Bonds: Yields jump after poor ECB TLTRO result, Gilts worst of the class
These were the biggest moves in 10-year sovereign bond yields on Thursday:
US: 0 bp (2.62%)
UK: +6bp (2.58%)
Germany: +3bp (1.68%)
France: +3bp (1.44%)
Italy: +2bp (2.44%)
Spain: -1bp (2.28%)
Portugal: +4bp (3.22%)
Japan: +1bp (0.87%).
Sovereign bond yields were mostly higher on Thursday after a European Central Bank auction of targeted liquidity failed to meet analysts´ forecasts.
Via means of its new TLTRO´s the ECB offered banks up to 1trn euros in cheap financing. However, the take-up by European lenders only reached 82.6bn euros, well below the roughly 150bn euros expected by analysts. That led many market observers to speculate that the central bank´s efforts to date to revive lending in the Eurozone will not suffice.
Of interest, French daily Lópinion reported that ratings agency Moody´s will downgrade the country´s long-term debt ratings.
Acting as a backdrop, the US Federal Reserve on Wednesday evening shifted its interest rate forecasts higher, prompting some analysts to speculate that the Fed might move on rates before mid-2015. For the most part however markets seem to have feared a more hawkish stance.
A sale of $13bn in US Treasury inflation protected securities (TIPS) on Thursday was met with the lowest demand in a year.
The latest data out of the US was mixed.

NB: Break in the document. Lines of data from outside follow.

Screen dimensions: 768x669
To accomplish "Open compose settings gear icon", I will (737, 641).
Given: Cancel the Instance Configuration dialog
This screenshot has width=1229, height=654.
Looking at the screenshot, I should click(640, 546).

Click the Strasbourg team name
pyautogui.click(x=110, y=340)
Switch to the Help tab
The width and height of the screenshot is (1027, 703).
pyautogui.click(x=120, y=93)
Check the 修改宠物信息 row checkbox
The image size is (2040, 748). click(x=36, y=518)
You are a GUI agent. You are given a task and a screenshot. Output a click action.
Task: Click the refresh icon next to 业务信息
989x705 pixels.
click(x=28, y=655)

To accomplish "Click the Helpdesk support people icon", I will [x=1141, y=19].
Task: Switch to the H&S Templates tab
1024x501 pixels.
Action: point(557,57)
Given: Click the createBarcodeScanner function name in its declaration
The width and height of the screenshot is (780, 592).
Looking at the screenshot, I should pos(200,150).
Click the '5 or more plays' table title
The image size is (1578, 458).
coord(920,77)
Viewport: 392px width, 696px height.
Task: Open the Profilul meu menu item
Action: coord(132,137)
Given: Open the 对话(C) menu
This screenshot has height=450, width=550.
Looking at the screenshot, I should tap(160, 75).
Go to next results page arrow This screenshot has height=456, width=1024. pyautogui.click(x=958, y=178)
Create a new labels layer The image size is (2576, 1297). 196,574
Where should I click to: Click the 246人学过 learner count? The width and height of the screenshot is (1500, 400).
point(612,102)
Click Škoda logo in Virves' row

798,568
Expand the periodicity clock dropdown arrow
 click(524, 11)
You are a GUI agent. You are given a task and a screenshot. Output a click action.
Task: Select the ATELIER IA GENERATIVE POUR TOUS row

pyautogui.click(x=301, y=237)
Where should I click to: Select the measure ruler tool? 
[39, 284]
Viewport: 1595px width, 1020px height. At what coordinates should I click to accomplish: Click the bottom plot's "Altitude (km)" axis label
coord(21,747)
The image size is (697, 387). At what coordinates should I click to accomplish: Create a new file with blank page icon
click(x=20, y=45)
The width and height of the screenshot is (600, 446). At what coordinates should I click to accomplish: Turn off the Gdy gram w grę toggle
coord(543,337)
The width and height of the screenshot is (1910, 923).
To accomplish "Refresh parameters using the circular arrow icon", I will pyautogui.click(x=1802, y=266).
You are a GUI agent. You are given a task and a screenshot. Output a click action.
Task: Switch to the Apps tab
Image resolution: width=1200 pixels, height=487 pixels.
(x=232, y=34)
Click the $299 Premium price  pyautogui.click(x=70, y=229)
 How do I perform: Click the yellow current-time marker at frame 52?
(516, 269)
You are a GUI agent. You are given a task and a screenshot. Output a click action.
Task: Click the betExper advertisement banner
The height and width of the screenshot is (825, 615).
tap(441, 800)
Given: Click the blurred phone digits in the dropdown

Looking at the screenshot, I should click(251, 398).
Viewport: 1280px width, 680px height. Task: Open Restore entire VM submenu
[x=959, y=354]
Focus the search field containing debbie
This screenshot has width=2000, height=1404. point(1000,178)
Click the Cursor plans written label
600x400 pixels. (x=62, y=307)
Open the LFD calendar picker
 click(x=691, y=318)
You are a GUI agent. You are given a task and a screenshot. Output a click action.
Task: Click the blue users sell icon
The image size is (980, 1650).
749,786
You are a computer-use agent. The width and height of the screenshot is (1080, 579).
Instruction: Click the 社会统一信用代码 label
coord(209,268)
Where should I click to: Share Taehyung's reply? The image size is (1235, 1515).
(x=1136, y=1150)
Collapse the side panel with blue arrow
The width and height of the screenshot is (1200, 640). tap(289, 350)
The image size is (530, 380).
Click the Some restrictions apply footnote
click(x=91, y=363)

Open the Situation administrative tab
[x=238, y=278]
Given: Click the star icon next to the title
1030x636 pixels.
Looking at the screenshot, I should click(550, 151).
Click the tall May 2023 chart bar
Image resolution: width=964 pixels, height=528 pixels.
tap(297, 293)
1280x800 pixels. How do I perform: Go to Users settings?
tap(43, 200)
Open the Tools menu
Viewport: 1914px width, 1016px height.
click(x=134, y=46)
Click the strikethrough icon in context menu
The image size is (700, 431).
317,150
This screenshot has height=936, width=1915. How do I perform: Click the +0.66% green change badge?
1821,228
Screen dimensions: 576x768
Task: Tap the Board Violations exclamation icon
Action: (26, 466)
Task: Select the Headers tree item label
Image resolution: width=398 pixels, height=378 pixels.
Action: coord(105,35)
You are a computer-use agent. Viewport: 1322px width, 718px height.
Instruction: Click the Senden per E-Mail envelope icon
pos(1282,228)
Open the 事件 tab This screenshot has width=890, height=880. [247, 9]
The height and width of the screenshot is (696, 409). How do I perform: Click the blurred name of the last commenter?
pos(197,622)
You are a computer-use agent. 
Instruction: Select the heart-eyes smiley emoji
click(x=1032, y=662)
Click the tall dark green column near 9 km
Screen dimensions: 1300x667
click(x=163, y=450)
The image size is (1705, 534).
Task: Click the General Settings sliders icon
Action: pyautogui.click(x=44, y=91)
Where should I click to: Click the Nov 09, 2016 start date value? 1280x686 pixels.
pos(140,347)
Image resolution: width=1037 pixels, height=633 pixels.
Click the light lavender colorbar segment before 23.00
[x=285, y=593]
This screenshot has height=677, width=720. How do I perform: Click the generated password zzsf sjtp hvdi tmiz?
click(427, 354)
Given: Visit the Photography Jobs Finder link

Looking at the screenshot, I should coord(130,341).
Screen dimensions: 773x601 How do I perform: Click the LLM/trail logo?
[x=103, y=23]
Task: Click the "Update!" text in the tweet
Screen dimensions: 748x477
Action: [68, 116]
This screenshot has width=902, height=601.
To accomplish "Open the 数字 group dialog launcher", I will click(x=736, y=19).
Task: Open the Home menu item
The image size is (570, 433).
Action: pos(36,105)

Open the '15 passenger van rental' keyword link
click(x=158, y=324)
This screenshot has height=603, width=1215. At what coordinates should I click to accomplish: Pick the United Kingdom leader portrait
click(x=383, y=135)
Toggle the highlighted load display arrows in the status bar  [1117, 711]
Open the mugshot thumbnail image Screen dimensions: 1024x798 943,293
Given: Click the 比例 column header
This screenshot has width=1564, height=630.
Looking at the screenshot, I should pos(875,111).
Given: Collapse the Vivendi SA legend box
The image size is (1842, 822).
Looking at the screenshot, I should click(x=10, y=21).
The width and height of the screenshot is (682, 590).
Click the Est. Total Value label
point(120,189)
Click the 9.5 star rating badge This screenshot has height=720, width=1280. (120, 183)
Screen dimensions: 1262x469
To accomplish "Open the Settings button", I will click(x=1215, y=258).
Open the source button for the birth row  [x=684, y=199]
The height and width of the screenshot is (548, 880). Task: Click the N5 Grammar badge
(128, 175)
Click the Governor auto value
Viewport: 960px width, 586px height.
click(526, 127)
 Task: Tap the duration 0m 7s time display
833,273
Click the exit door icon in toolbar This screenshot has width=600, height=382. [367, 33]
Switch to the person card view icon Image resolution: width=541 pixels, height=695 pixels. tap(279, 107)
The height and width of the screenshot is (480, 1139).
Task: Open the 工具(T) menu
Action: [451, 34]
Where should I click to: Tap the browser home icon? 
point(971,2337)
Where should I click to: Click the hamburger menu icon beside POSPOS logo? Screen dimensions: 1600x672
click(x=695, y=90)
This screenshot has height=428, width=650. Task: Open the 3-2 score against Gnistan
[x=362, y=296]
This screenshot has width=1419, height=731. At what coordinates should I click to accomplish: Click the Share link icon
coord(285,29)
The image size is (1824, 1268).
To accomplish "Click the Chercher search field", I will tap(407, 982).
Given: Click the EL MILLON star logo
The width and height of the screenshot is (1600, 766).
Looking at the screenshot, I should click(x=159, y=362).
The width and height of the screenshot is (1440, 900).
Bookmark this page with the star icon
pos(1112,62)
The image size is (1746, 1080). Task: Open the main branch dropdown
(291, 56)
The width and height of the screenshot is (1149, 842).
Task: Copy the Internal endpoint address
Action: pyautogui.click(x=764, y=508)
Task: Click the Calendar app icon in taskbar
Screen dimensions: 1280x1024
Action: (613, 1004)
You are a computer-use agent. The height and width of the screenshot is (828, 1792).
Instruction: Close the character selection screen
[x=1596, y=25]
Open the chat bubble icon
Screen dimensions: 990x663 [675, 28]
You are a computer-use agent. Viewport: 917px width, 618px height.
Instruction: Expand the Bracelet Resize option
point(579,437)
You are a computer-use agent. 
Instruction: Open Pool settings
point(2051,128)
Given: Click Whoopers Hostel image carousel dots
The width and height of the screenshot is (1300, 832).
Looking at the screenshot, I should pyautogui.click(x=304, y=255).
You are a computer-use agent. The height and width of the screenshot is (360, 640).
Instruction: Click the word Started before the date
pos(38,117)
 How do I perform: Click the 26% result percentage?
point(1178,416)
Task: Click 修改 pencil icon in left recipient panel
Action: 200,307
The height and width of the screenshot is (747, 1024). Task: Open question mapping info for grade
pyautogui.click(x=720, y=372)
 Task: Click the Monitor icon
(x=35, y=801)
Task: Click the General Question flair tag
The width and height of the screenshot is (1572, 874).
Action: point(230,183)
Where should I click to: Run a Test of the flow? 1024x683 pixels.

The annual rate of housing starts fell from 1.12m in July, the fastest pace in the last seven years, to just over 950,000 in August, a figure slightly below the 1.03m consensus.
Housing starts surged in July, driven by the volatile multifamily sector, a sector which also led the August decline by falling 31.7% month-on-month to 313,000.
Initial weekly unemployment claims were down by 36,000 to reach 280,000 according to the Department of Labour (consensus: 305,000).
Despite August’s fall, the pace of overall construction increased 8% year-on-year, though analysts warned that the slowdown signalled some weakness in the housing market’s recovery.
To take note of, Gilts underperformed despite the latest data on retail sales volumes showing a rise of 0.2% month-on-month for August (consensus: 0.3%).